= About this exercise =
Carry on the passage about the Abbotsford dividend and tax arrangements from its last sentence, ignoring the entries that follow it.
*** Source document ***
Abbotsford remained a private company. It was therefore subject to Div. 7 tax unless it made the necessary distribution of profits; the five operating companies were in the same situation.
On 28th June, Abbotsford allotted to Panjara ten non-voting redeemable preference shares. The Articles of Association of Abbotsford were not put in evidence, but a copy of a special resolution passed on 21st June 1968 was tendered; and from this it appears that non-cumulative participating preference shares conferred on the holders the right to a preferential dividend at the rate of 7% per annum and the right to such further preferential dividend in priority to all other shares as might be declared by the company. The holders had no voting rights. The shares might be redeemed on a resolution of the Board of Directors on seven days notice in writing of the intention to redeem.
On the same day, each of the five operating companies declared dividends to Abbotsford as follows: -
National Springs $31,242.00 National Beds $25,102.00 National Manufacturing $44,882.00 National Nail $44,288.00 Tarcoola $4,278.00 ------------ $149,792.00
On the same day, Abbotsford declared an interim dividend to Panjara on the ten preference shares, of $170,200.00. The dividends declared by the operating companies and the dividend declared by Abbotsford were paid by journal entries in the books of the companies, crediting the relevant amounts to a loan account in the name of the shareholder; on 28th June, Panjara had agreed to lend Abbotsford $170,200.00 repayable on demand. Appropriate journal entries were made in the books of each of the companies.
In the result, it appears that the purpose of the taxpayer had been achieved; the funds of the companies were retained by them for their use. The taxpayer states that income tax returns for the year ended 30th June 1968 were lodged by all the companies and by the taxpayer and his wife on the basis of the transactions which had taken place and that assessments were issued in conformity with the returns.
*** End of Source document ***
*** Recorded information ***
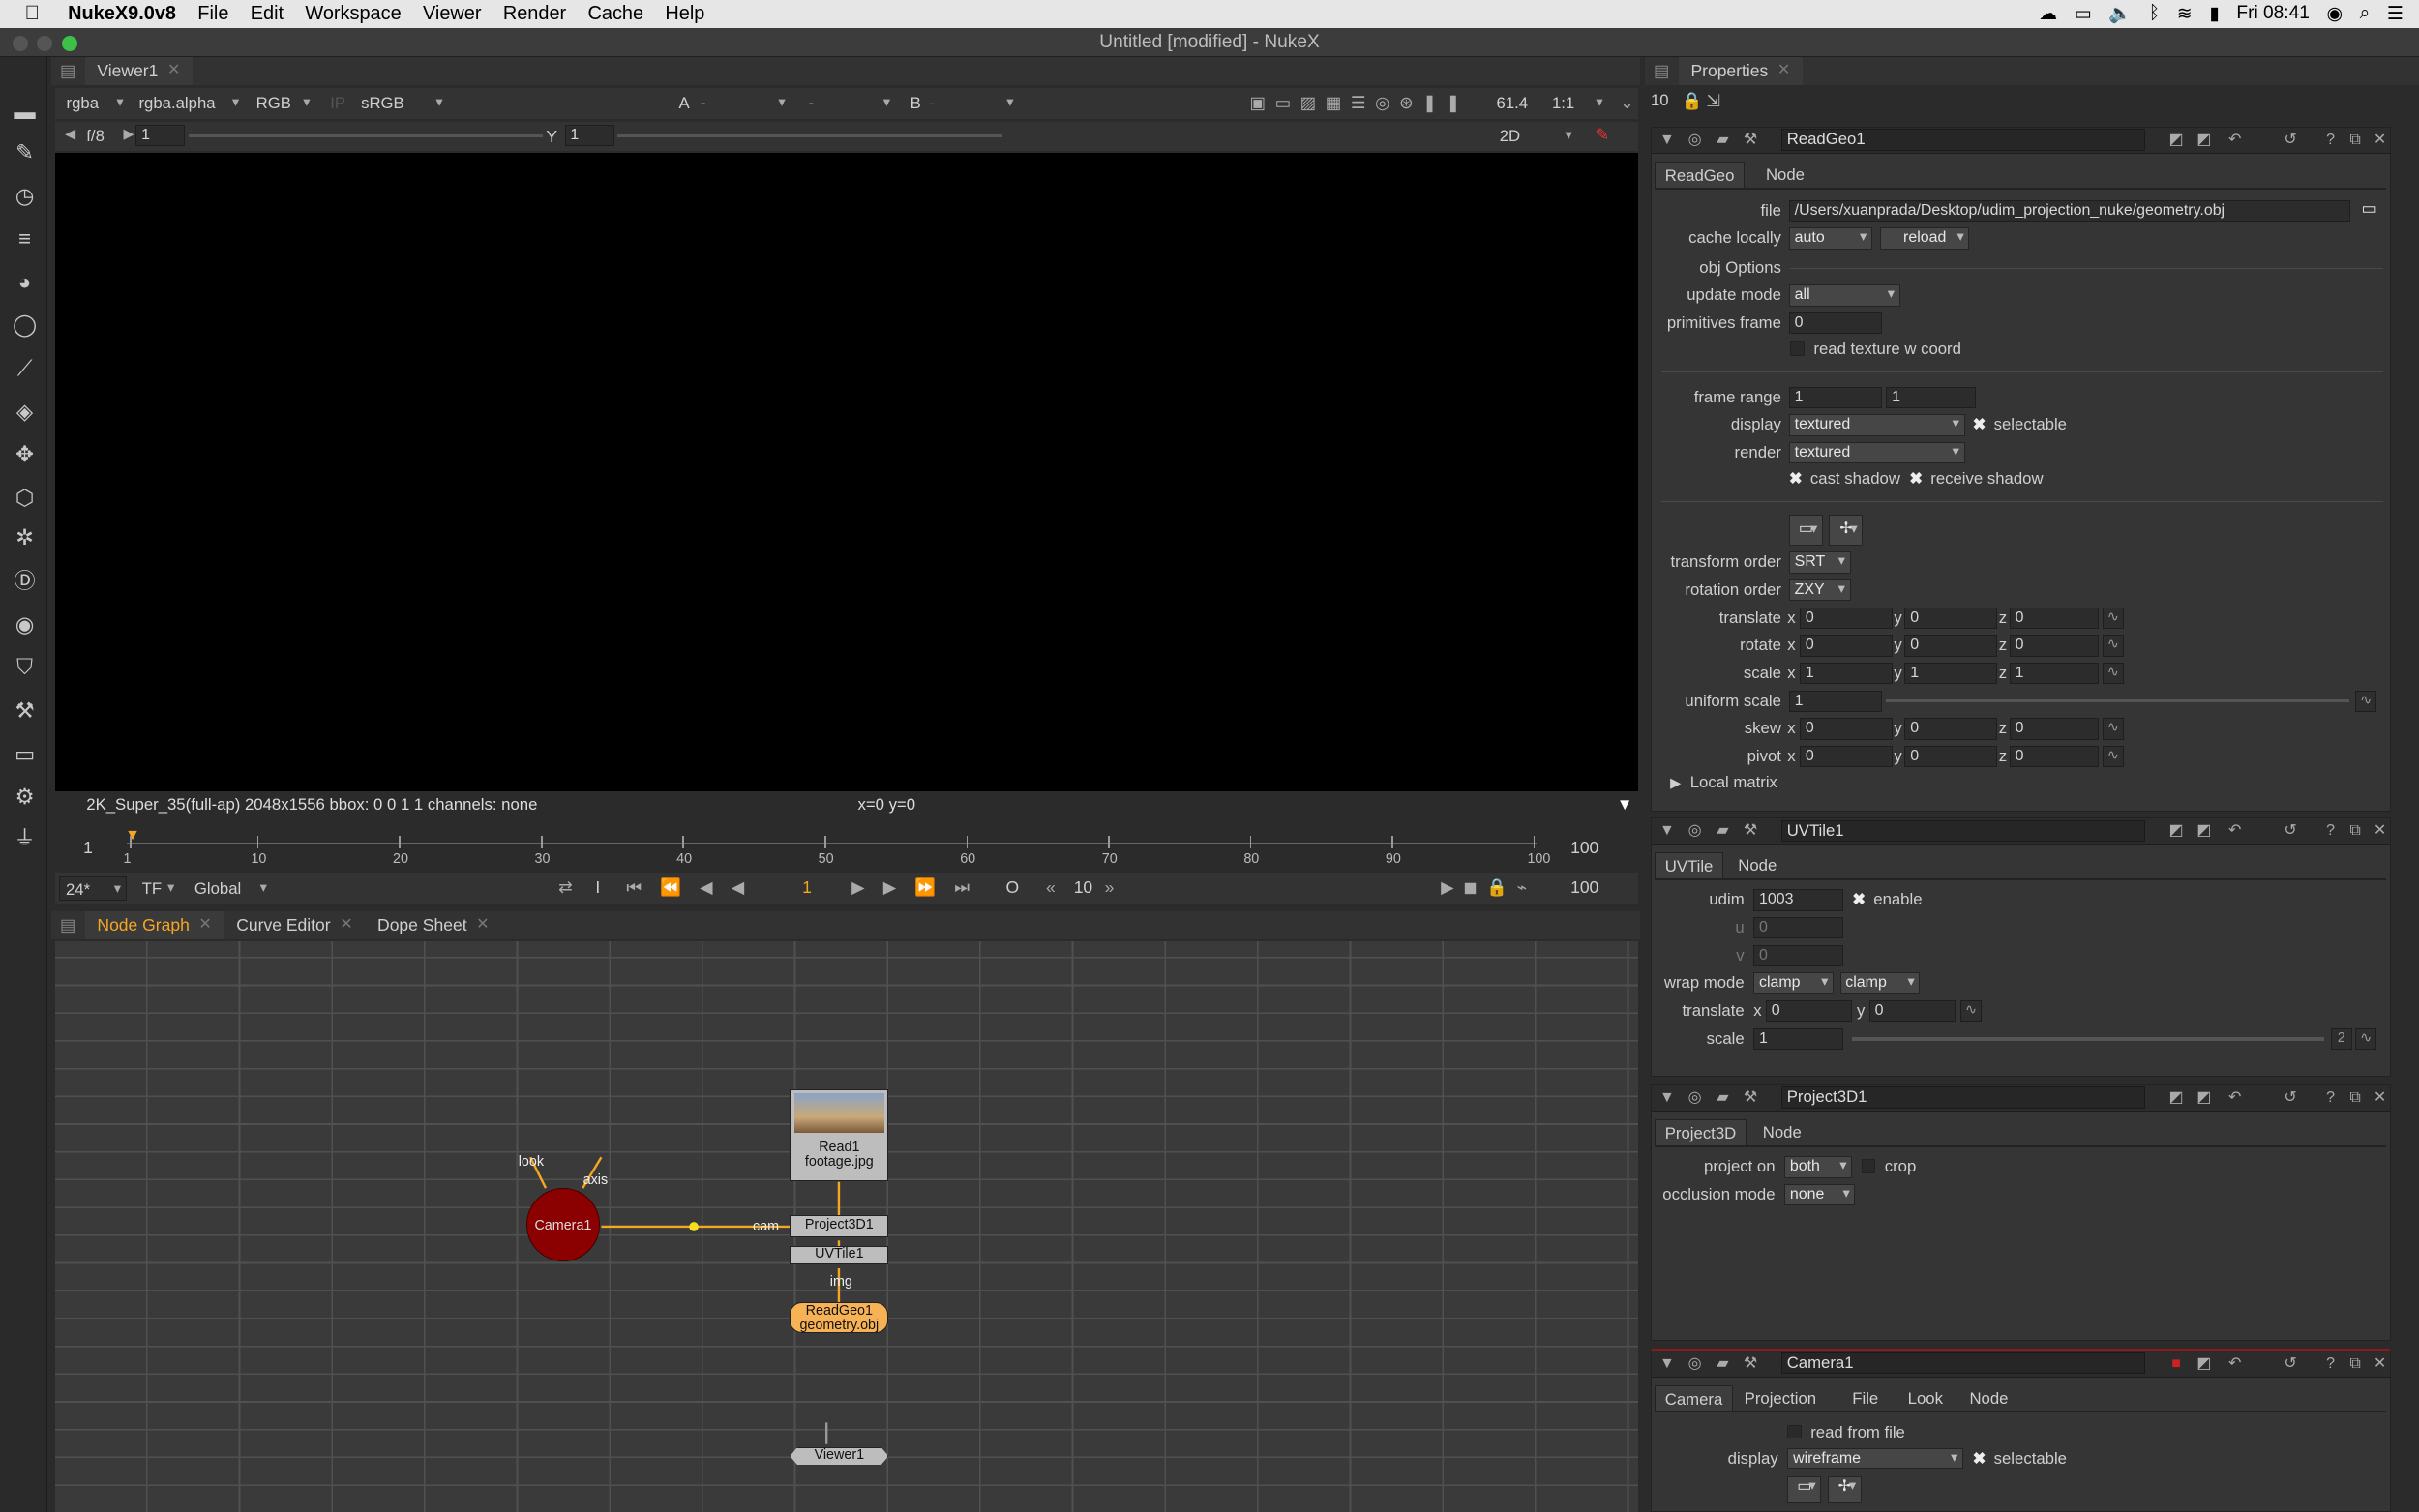 The width and height of the screenshot is (2419, 1512). Describe the element at coordinates (2366, 14) in the screenshot. I see `spotlight-icon: ⌕` at that location.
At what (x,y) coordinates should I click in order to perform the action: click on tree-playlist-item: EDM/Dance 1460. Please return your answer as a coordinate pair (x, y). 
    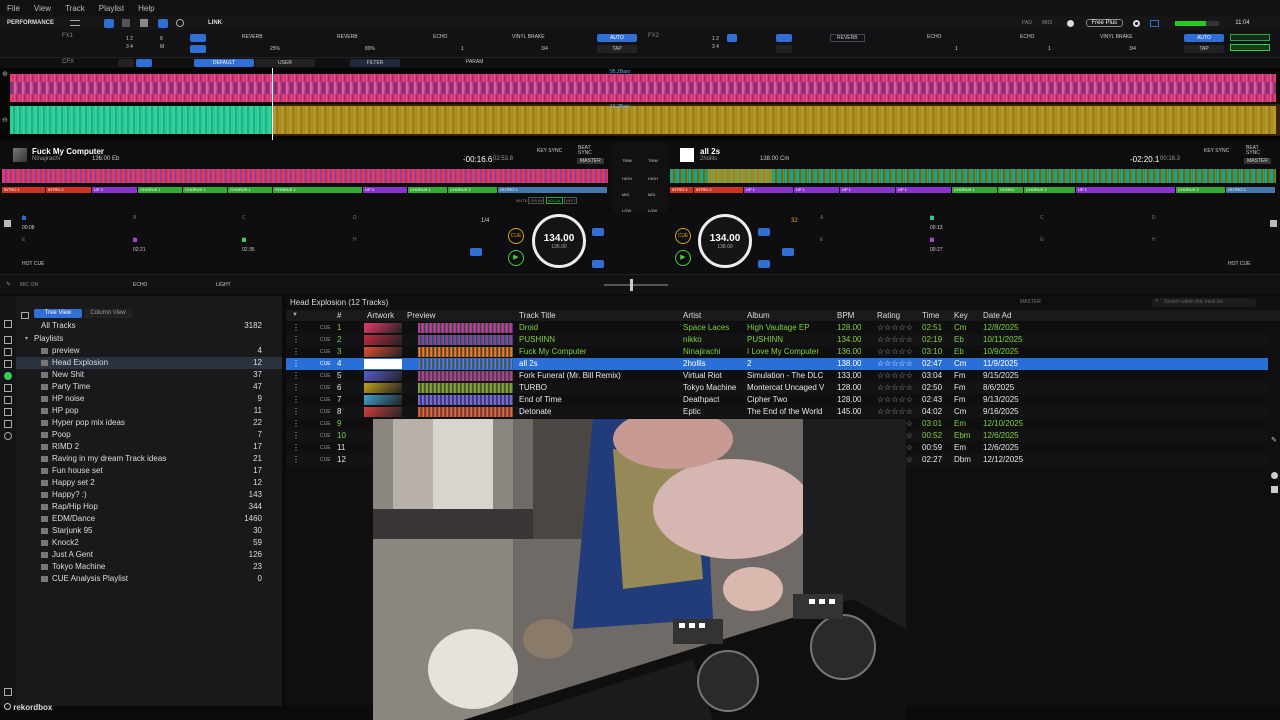
    Looking at the image, I should click on (149, 519).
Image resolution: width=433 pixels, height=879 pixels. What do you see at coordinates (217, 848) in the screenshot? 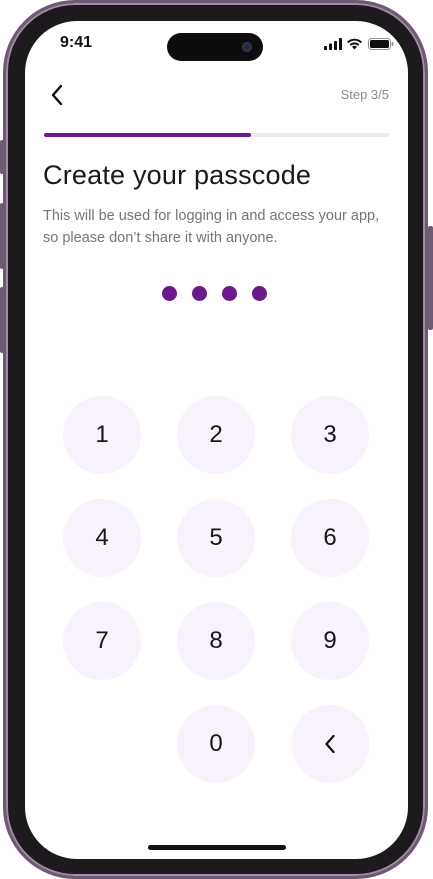
I see `home-indicator` at bounding box center [217, 848].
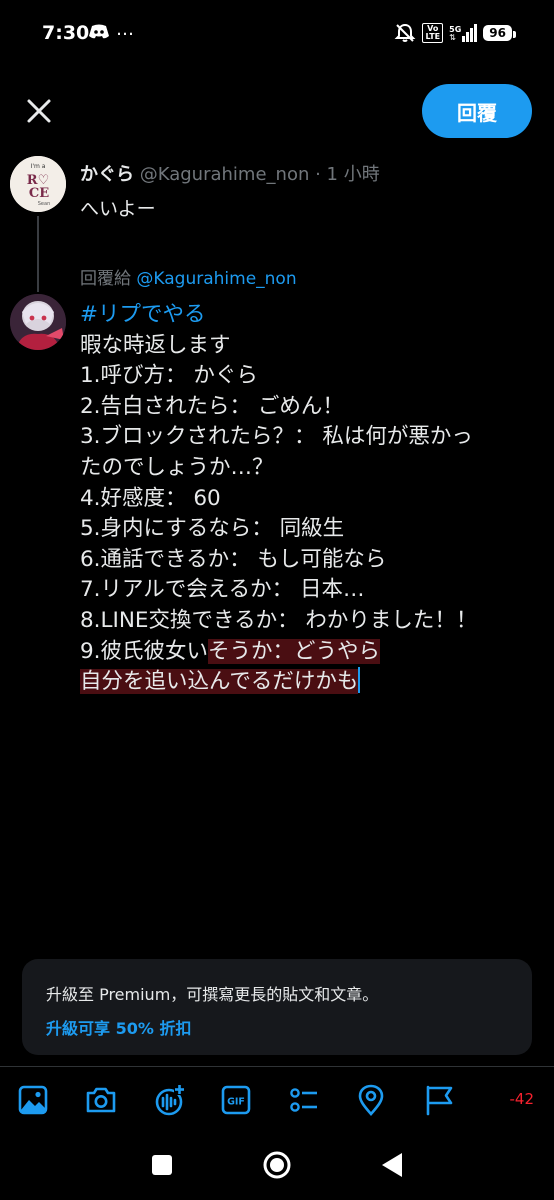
*** End of Recorded information ***
= Result =
On 10th April 1969, a Mr. D.P. O'Shea spoke to the taxpayer on the telephone. As a result of this conversation, the taxpayer says that he believed that the Deputy Commissioner of Taxation in New South Wales was disallowing, under sec. 46 of the Income Tax Assessment Act, rebates on dividends received by companies like Panjara; that Mr. O'Shea offered to purchase his shares and those of his wife in Panjara - in substance the whole of the shares - ``at a discount of $2,000 from their asset backing values''. He says he did not wish to become involved in litigation with the Commissioner if he should choose to disallow the rebate and decided to sell his shares to O'Shea and to advise his wife (who, he knew, would accept his advice), to do likewise.
He subsequently received a letter dated 15th April 1969 from Stratford Holdings Pty. Ltd. I do not understand why this letter was sent; Mr. Offner obviously had all the information it contained already.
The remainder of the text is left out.